The Court took note that the judgment in the Kuldip Khuda case was passed prior to abrogation of Article 370, at a time when the State of Jammu and Kashmir enjoyed a special status. However, on the application of the Jammu and Kashmir Re-organization Act, 2019, all Central laws govern the Union Territories that the State has been bifurcated into.

Therefore, to say that the jurisdiction of the Court is protected on account of the judgment would be "not only misconceived but misdirected also", the judge observed.
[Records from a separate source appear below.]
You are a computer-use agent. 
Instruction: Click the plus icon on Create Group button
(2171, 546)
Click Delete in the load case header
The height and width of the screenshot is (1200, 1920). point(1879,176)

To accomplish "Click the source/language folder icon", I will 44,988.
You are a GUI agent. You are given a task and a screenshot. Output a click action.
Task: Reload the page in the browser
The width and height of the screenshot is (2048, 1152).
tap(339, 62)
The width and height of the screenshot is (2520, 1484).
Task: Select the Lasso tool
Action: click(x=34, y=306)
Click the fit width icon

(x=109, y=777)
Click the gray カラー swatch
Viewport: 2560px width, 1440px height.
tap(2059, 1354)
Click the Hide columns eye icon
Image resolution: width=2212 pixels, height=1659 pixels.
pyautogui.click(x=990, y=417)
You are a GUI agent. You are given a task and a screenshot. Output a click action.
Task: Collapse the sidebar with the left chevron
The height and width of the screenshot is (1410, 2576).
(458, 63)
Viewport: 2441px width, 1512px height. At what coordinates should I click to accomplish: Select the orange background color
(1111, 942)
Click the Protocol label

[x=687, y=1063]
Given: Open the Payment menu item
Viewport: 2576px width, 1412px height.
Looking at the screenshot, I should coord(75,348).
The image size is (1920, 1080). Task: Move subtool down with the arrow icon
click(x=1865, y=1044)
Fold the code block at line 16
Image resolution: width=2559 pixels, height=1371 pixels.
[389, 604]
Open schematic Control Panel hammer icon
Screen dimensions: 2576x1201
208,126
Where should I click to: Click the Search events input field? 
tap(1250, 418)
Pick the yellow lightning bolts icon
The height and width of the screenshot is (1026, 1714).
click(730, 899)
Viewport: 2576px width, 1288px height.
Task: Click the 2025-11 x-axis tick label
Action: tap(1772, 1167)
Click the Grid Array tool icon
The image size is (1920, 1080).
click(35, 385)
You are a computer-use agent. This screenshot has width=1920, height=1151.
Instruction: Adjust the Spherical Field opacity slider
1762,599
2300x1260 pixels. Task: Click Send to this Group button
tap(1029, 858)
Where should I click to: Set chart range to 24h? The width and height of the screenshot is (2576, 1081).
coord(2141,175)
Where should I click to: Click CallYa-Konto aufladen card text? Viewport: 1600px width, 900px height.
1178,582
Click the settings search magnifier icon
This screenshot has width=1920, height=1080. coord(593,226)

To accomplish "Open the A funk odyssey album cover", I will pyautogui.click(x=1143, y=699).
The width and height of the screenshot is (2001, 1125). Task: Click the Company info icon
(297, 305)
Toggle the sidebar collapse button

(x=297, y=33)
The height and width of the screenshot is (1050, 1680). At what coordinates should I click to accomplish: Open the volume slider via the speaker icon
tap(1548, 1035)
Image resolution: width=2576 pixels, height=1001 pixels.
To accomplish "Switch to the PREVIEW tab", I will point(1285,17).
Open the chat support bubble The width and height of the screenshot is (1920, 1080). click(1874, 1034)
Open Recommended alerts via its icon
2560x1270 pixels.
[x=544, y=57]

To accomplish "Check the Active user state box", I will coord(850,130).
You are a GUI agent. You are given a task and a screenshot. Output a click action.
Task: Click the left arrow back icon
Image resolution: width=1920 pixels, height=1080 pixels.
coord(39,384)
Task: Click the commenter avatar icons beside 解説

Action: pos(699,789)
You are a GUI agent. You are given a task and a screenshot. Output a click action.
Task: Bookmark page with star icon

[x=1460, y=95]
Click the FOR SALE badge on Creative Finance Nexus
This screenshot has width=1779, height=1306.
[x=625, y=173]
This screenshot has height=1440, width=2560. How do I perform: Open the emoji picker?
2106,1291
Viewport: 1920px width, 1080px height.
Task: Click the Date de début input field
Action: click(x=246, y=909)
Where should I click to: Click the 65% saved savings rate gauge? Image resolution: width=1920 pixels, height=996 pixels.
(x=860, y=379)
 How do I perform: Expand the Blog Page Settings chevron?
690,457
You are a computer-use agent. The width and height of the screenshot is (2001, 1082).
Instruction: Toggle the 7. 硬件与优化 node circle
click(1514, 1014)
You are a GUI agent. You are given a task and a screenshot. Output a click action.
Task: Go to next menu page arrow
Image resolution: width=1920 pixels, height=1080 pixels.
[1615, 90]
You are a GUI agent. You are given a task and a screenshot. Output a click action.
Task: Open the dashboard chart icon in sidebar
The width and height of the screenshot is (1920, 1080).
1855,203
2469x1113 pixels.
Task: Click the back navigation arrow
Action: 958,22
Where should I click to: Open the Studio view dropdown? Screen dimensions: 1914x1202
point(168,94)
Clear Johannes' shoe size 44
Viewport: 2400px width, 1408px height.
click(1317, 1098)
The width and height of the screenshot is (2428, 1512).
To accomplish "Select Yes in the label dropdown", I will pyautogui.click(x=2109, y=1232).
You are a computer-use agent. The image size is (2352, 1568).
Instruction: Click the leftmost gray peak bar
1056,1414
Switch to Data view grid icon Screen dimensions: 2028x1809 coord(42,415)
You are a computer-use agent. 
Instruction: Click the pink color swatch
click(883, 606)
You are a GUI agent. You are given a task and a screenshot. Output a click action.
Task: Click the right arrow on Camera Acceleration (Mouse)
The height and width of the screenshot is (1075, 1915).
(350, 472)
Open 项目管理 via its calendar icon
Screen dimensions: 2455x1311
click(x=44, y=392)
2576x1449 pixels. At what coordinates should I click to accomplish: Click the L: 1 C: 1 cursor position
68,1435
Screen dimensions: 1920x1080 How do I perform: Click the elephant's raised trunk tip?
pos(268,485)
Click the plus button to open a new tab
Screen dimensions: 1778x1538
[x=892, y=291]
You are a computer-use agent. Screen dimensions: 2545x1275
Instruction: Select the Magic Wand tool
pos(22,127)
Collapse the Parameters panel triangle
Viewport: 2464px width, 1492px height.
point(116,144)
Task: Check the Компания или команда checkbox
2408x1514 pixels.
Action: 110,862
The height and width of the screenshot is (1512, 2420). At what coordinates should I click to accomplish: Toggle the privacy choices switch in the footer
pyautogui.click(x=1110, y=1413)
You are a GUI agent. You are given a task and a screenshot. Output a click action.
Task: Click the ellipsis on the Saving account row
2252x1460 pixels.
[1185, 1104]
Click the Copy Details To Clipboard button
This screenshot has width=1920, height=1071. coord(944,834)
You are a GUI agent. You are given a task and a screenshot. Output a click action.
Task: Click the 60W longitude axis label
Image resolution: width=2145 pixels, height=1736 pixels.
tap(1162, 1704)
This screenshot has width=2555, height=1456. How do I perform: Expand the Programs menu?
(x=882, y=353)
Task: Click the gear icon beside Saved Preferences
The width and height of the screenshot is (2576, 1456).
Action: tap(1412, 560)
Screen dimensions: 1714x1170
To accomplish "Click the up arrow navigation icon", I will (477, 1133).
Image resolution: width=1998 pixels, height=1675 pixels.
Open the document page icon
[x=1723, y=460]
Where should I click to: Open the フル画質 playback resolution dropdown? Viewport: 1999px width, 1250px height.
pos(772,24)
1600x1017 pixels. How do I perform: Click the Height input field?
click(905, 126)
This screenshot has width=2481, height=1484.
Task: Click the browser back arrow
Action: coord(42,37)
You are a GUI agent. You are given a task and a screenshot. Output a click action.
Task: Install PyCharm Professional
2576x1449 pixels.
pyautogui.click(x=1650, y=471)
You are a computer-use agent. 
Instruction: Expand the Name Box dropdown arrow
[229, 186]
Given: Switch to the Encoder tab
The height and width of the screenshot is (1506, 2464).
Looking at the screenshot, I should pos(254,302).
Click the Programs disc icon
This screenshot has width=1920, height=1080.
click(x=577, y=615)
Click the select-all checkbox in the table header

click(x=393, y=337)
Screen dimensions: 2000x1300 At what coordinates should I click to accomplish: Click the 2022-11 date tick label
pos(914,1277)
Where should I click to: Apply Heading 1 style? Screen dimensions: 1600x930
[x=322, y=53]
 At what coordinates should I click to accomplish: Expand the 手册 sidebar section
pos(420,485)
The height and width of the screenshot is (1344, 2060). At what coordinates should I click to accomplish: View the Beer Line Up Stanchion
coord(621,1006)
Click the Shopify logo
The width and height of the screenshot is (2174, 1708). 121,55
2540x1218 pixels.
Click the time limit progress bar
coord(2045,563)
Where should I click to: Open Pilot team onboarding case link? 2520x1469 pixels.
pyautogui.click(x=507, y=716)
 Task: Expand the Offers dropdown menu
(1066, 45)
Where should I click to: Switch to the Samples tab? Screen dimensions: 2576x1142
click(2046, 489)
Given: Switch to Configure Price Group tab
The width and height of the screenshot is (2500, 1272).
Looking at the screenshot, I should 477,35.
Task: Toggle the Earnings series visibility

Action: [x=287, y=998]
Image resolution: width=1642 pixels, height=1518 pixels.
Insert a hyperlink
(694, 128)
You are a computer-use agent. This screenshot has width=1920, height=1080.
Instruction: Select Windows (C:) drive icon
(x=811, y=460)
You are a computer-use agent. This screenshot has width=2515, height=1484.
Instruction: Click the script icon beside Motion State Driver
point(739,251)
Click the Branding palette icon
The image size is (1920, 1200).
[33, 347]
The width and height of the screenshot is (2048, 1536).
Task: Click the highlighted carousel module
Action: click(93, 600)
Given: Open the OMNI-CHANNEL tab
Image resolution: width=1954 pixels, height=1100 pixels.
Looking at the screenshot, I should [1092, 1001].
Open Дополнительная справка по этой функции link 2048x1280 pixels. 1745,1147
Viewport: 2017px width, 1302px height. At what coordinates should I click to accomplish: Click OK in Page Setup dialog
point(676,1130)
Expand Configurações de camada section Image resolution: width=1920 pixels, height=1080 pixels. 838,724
The Court thus concluded,

"...this Court cannot entertain a petition raising a service dispute of the employee in the service of the Government of India or the Government of Union Territory of Jammu and Kashmir and Ladakh."
The J&K HC said.

The Court, however, granted liberty to the petitioner to approach the CAT and said that owing to the urgency in the matter, it is expected that the CAT would take up the matter for hearing on an urgent basis.

The Court further issued the following instructions as regards other similar matters that may come before the High Court in future:

  • The Registrar (Judicial) of the High Court is instructed not to entertain the writ petitions relating to service disputes of the employees of the Union Territory of Jammu and Kashmir and Union Territory of Ladakh and those concerning Central Government Employees.

  • The Registrar (Judicial) is also directed to give wide publicity to this judgment to ensure that the position as regards jurisdiction is made known.

The petitioner was represented by Advocate Mohammad Iqbal Dar and the Government of the Union Terriroty of Jammu & Kashmir was represented by Advocate General DC Raina.